The task – Set out each line of the records below as a Markdown table with two columns, Row and Line. Number the rows and omit blank lines.

--- Supplied information ---

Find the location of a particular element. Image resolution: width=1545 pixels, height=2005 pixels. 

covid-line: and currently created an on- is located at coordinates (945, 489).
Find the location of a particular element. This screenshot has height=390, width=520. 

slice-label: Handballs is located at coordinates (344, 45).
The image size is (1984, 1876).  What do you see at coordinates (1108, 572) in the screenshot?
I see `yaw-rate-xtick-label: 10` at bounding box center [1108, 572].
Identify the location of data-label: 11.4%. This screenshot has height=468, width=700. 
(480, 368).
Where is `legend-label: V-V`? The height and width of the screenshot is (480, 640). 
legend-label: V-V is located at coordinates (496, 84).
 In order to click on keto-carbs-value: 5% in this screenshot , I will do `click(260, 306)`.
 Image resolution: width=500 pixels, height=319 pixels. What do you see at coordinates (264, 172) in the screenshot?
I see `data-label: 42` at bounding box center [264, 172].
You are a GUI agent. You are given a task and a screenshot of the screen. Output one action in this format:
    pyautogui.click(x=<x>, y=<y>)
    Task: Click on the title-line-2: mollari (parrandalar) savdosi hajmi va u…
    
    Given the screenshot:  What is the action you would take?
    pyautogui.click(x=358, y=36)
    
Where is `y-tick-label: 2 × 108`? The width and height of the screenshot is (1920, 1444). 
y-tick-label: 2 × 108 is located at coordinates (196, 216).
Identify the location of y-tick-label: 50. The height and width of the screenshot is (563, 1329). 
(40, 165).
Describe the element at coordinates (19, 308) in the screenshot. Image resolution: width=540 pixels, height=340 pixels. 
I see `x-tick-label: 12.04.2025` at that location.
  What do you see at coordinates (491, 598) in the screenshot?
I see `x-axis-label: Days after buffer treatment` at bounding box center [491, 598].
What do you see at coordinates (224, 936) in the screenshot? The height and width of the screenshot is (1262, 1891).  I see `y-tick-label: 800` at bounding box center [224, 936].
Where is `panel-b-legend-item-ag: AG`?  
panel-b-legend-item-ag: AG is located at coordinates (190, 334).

---

Reply to the task –
| Row | Line |
|---|---|
| 1 | Find the location of a particular element. Image resolution: width=1545 pixels, height=2005 pixels.  |
| 2 | covid-line: and currently created an on- is located at coordinates (945, 489). |
| 3 | Find the location of a particular element. This screenshot has height=390, width=520.  |
| 4 | slice-label: Handballs is located at coordinates (344, 45). |
| 5 | The image size is (1984, 1876).  What do you see at coordinates (1108, 572) in the screenshot? |
| 6 | I see `yaw-rate-xtick-label: 10` at bounding box center [1108, 572]. |
| 7 | Identify the location of data-label: 11.4%. This screenshot has height=468, width=700.  |
| 8 | (480, 368). |
| 9 | Where is `legend-label: V-V`? The height and width of the screenshot is (480, 640).  |
| 10 | legend-label: V-V is located at coordinates (496, 84). |
| 11 |  In order to click on keto-carbs-value: 5% in this screenshot , I will do `click(260, 306)`. |
| 12 |  Image resolution: width=500 pixels, height=319 pixels. What do you see at coordinates (264, 172) in the screenshot? |
| 13 | I see `data-label: 42` at bounding box center [264, 172]. |
| 14 | You are a GUI agent. You are given a task and a screenshot of the screen. Output one action in this format: |
| 15 |     pyautogui.click(x=<x>, y=<y>) |
| 16 |     Task: Click on the title-line-2: mollari (parrandalar) savdosi hajmi va u… |
| 17 |     Given the screenshot:  What is the action you would take? |
| 18 |     pyautogui.click(x=358, y=36) |
| 19 | Where is `y-tick-label: 2 × 108`? The width and height of the screenshot is (1920, 1444).  |
| 20 | y-tick-label: 2 × 108 is located at coordinates (196, 216). |
| 21 | Identify the location of y-tick-label: 50. The height and width of the screenshot is (563, 1329).  |
| 22 | (40, 165). |
| 23 | Describe the element at coordinates (19, 308) in the screenshot. Image resolution: width=540 pixels, height=340 pixels.  |
| 24 | I see `x-tick-label: 12.04.2025` at that location. |
| 25 |   What do you see at coordinates (491, 598) in the screenshot? |
| 26 | I see `x-axis-label: Days after buffer treatment` at bounding box center [491, 598]. |
| 27 | What do you see at coordinates (224, 936) in the screenshot? The height and width of the screenshot is (1262, 1891).  I see `y-tick-label: 800` at bounding box center [224, 936]. |
| 28 | Where is `panel-b-legend-item-ag: AG`?   |
| 29 | panel-b-legend-item-ag: AG is located at coordinates (190, 334). |